CLOSE
x

DEEPWATER HORIZON – Smoke On The Water

deepwater-horizon-lionsgateDirected by Peter Berg
Starring Mark Wahlberg, Kurt Russell, John Malkovich, Gina Rodriguez

Based on the real life event, Deepwater Horizon follows the crew of the rig on the days before the catastrophe. Concentrating mainly on Engineer Mike Williams (Mark Wahlberg) we get a front row seat as the day to day maintenance of the vessel is placed secondary to the corporate considerations of BP (represented here by Malkovich’s manipulative Donald Vidrine), as well as a number of shortcuts in the drilling of the well. It’s an anatomy for disaster, eventually leading to a massive fire on the rig and the largest oil spill in American history.

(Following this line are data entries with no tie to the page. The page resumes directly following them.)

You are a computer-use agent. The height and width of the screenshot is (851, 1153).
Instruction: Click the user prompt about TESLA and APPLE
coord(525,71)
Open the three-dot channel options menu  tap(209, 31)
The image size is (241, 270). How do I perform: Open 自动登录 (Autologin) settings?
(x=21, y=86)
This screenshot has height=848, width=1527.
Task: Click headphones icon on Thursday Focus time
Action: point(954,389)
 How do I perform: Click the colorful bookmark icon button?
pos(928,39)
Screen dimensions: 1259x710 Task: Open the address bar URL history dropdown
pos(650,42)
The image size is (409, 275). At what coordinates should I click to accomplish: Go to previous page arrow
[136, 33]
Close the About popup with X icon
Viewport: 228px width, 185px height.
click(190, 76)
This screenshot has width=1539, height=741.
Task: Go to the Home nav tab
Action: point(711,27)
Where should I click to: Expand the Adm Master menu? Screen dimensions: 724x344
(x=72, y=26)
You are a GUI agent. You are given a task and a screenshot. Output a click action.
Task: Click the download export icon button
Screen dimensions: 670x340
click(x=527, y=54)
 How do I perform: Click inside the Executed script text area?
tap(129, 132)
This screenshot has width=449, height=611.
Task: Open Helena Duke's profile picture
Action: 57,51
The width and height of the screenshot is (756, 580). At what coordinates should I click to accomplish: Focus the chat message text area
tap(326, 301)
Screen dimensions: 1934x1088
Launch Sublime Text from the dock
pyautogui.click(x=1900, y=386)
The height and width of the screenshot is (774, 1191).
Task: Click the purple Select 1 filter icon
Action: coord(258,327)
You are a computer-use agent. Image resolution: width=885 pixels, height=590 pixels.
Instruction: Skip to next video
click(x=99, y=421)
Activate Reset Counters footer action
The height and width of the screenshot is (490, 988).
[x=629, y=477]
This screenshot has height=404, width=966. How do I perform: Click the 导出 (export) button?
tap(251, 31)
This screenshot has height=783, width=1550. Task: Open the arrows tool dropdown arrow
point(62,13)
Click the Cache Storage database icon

A surprisingly thin story from a narrative perspective, Deepwater Horizon, just does what it needs to. It sets up the characters, gives the audience enough ties to the main characters so they are invested in them, and lays the ground work for the disaster to follow. What it does do spectacularly well is to give a sense of scale to the rig itself and the industrial process it is at the heart of. The vessel of the Deepwater Horizon herself is vast and complex bit of machinery, dwarfing it’s crew. That this giant is needed to drill at such phenomenal depths, and to try and tame the horrendous pressures that oil has been kept under for millions of years, is made readily apparent. As Wahlberg’s character is so prompt to remind us, there are ornery dinosaurs down there.

Hence when large chunks of this machinery are hurled past the characters, it is obvious how catastrophically wrong everything has gone. Even before it all catches alight.

Deepwater Horizon captures the apocalyptic tone of a Roland Emmerich disaster film, but with a deeper emotional attachment to this charming set of characters. That bond is the work of a charismatic cast, doing their all with what the small amount of development the characters are given, and speaks volumes for their screen presence. It may also be that (unlike the majority of Emmerich’s work) this is a true story, as the photos of the real life victims in the end credit poignantly remind us.

There is a certain amount of idolizing blue-collar heroics here, but Deepwater Horizon strength is placing the audience at the centre of things. At times it milks that in a far more sentimental way than it strictly needs to, but when it focuses on the main event, it is pulse quickening stuff with an authenticity that is hard to fathom.